That requires more explaining . . .
The presence or absence of freewill does not prove anything, a theist will argue that if freewill exists then it has been granted by god in order that people do good things by their own choice and they have the option of doing evil if they so choose, the fact that this goes against the whole idea of sin and ever lasting punishment for people do do evil things is neither here nor there.If freewill does not exist and is only an illusion then you can say either God hasnt given it because either he is not omnipitant and he is not able to grant freewill and he is limited to only being able to do what is consistantly describable, or he has chosen to withhold it for reasons of his own which are un-knowable.
Yeah, Jez,

When it comes to God and his adherents, nothing proves anything.
If chaos, randomness, and infinity are true then anything can happen.

Given infinity and a quantum universe; every natural possibility MUST occur eventually.

It's like Einstein said:

    “What really interests me is whether God had any choice in the creation of the world.”
Einstein didn't say that.
Einstein didn't say "“What really interests me is whether God had any choice in the creation of the world.”

There is no evidence that he even wondered about god's design other than from a poetic standpoint.
From the (American Institute of Physics) website: "But two other reports may point to the more profound layer of Einstein's deepest convictions. One is his remark to one of his assistants, Ernst Straus: "What really interests me is whether God had any choice in the creation of the world." The second is Einstein's reply to a curious telegram."

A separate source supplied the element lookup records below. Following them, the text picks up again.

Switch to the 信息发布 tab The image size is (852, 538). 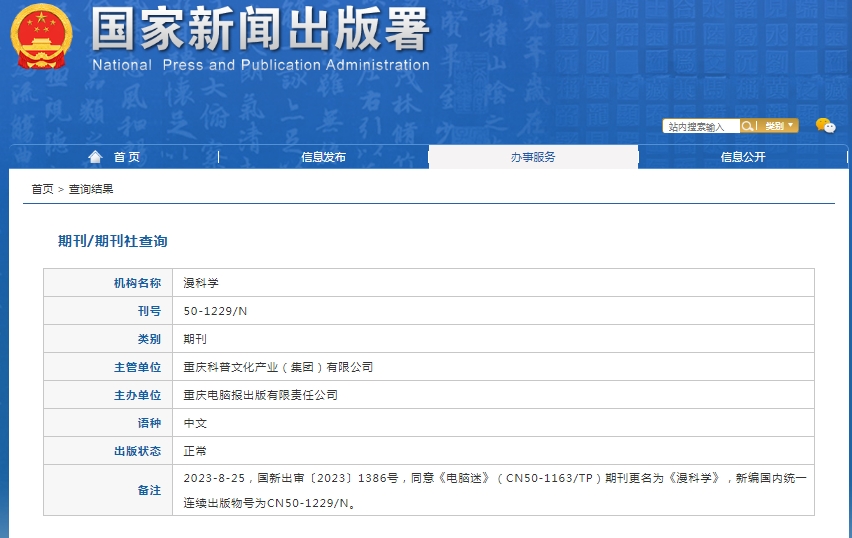tap(323, 157)
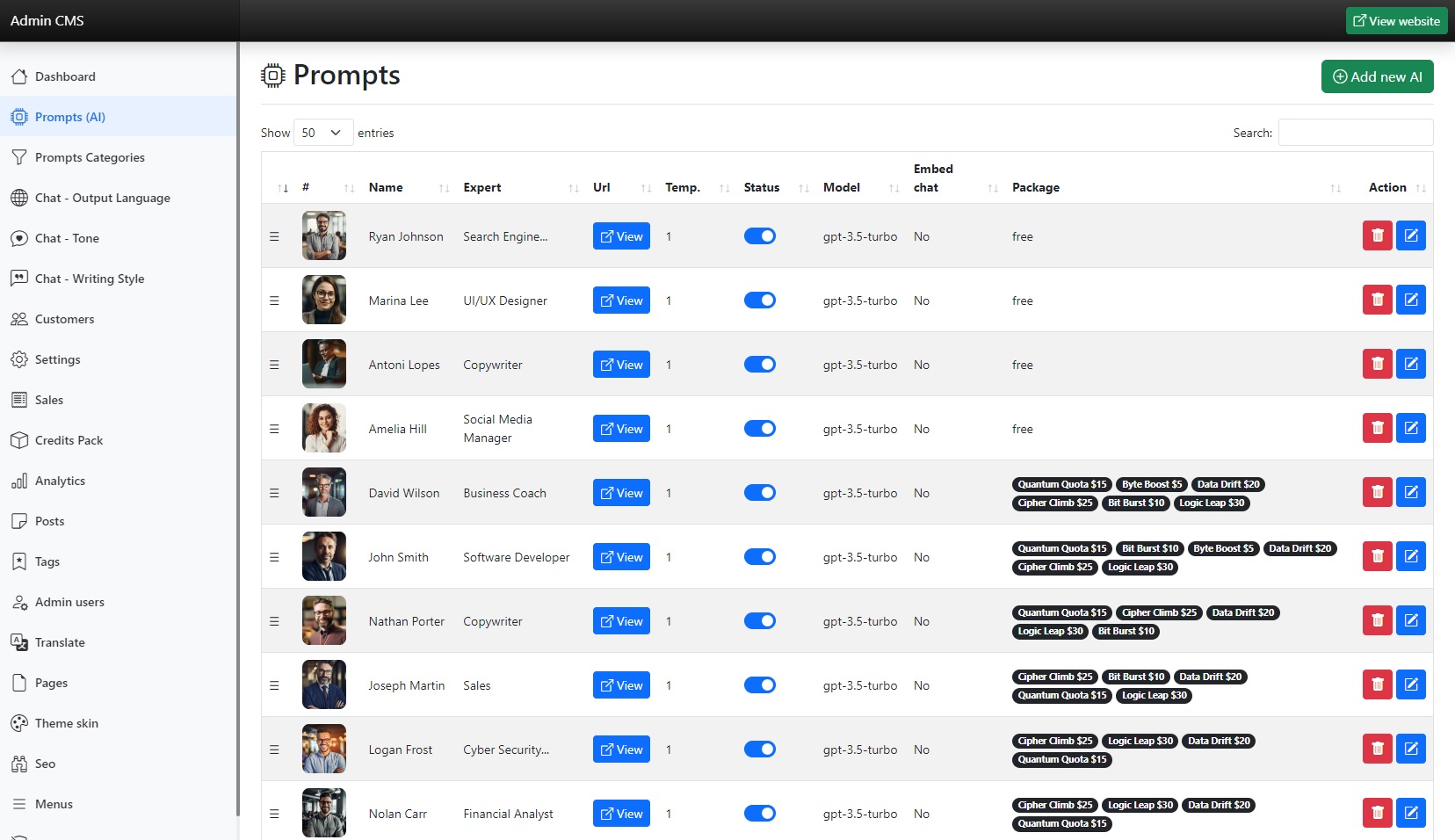Sort the table by Name column
This screenshot has height=840, width=1455.
[x=386, y=187]
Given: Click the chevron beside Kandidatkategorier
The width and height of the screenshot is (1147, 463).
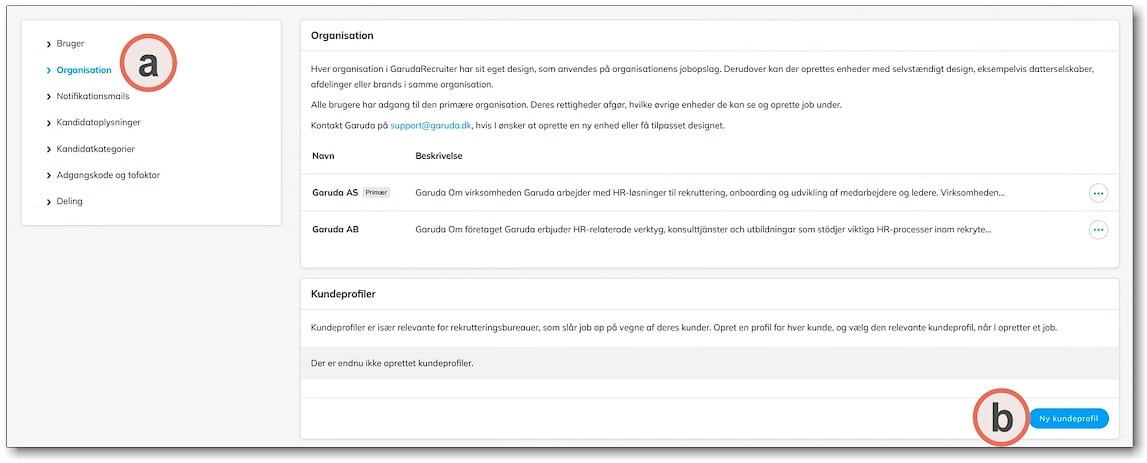Looking at the screenshot, I should 48,149.
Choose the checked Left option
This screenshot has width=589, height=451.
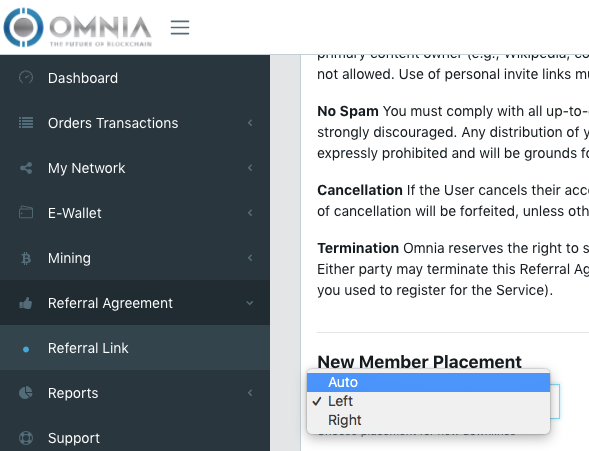click(x=428, y=401)
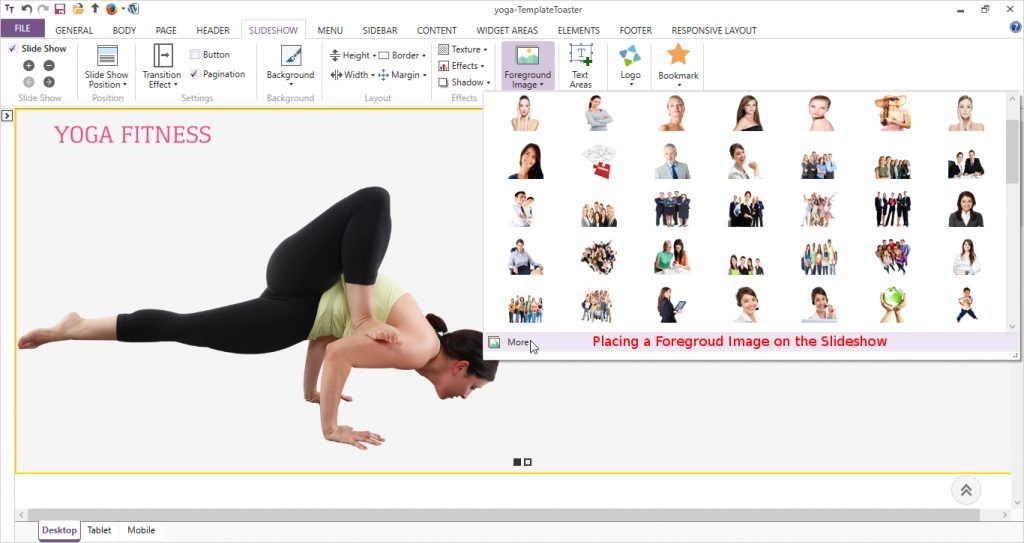Screen dimensions: 1024x543
Task: Click the Slide Show Position icon
Action: 106,56
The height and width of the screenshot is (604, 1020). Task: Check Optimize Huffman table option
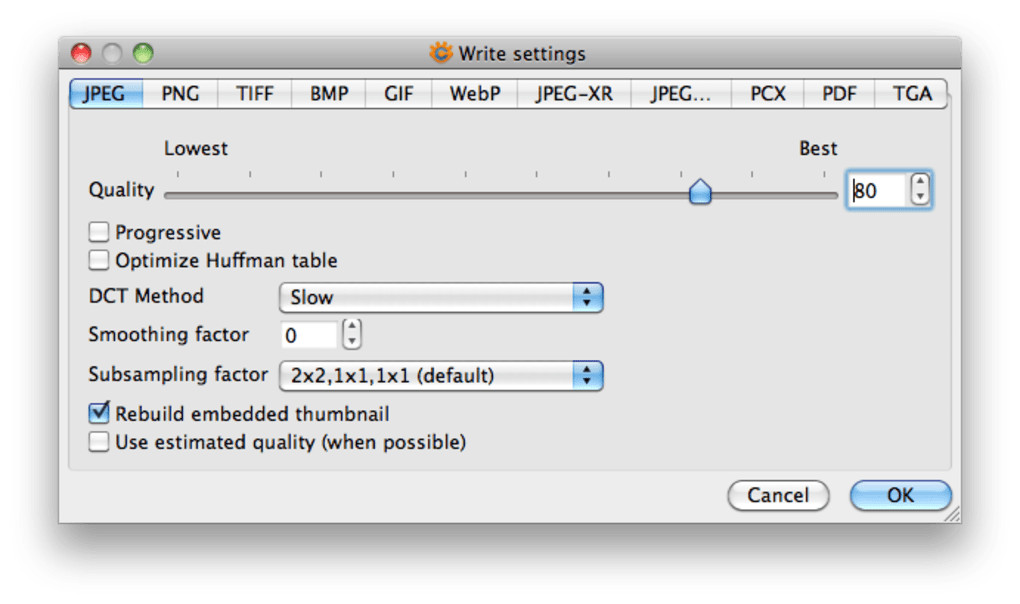[x=98, y=261]
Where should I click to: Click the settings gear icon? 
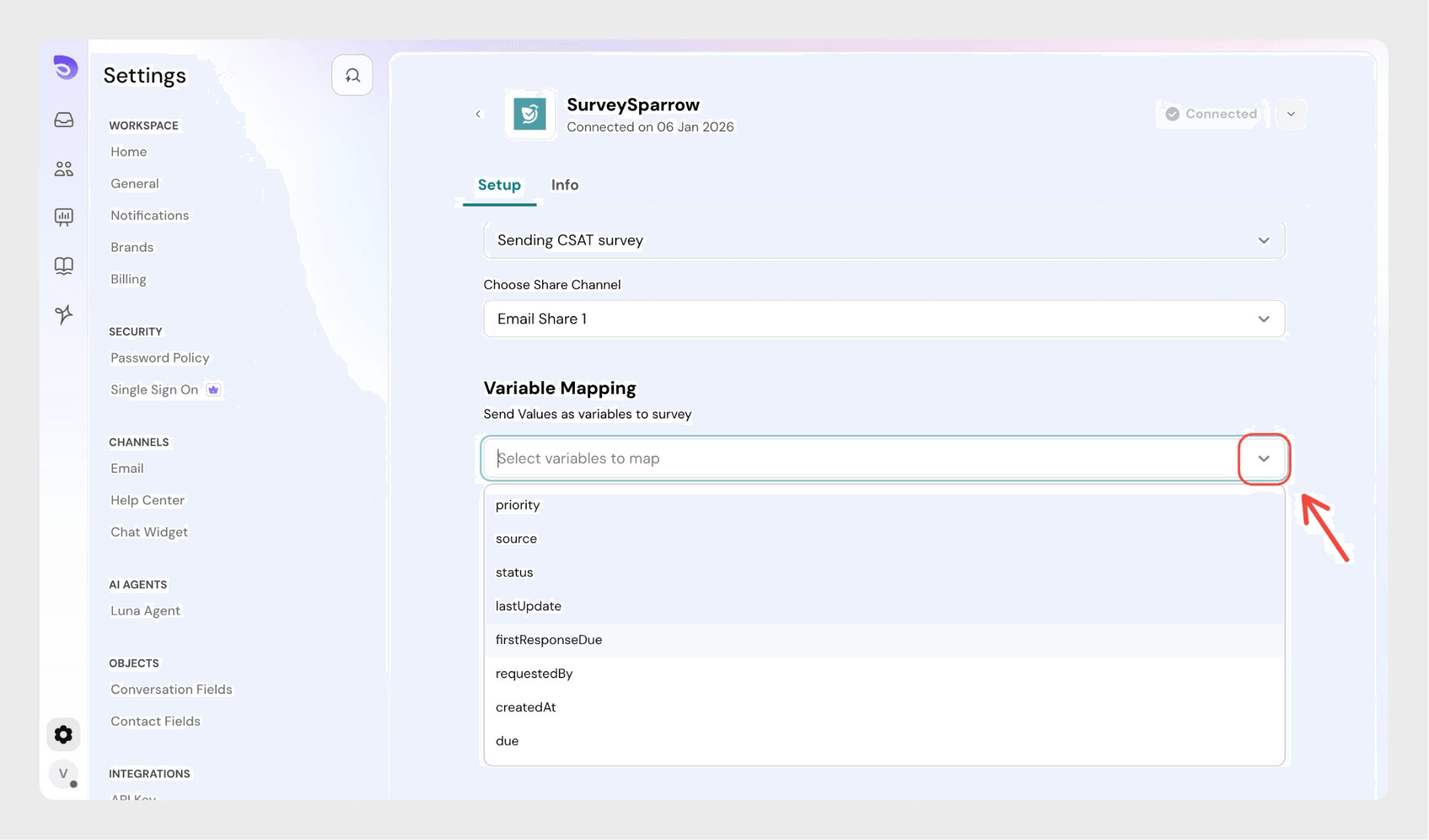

Link here. The whole article is worth reading.
Thanks, I saw the quote in the reference.

It is a metaphor.
Yes, Chris,

Absolutely. Did somebody say otherwise?

Einstein invoked God-speak as the metaphorical language of mystery; of our ignorance. That's unfortunate because religious folk love to take his God-speak out of context and give it their own spin. Einstein is a favorite target of "quote mining".

Actually, many non-religious people, including many scientists, use God-speak in the same way.
It's unfortunate that some people take the bible literally.

In the U.S. there seems to be many who do.
Jesus, Chris,

Is that an edict or a pronouncement? Should have checked with Google first.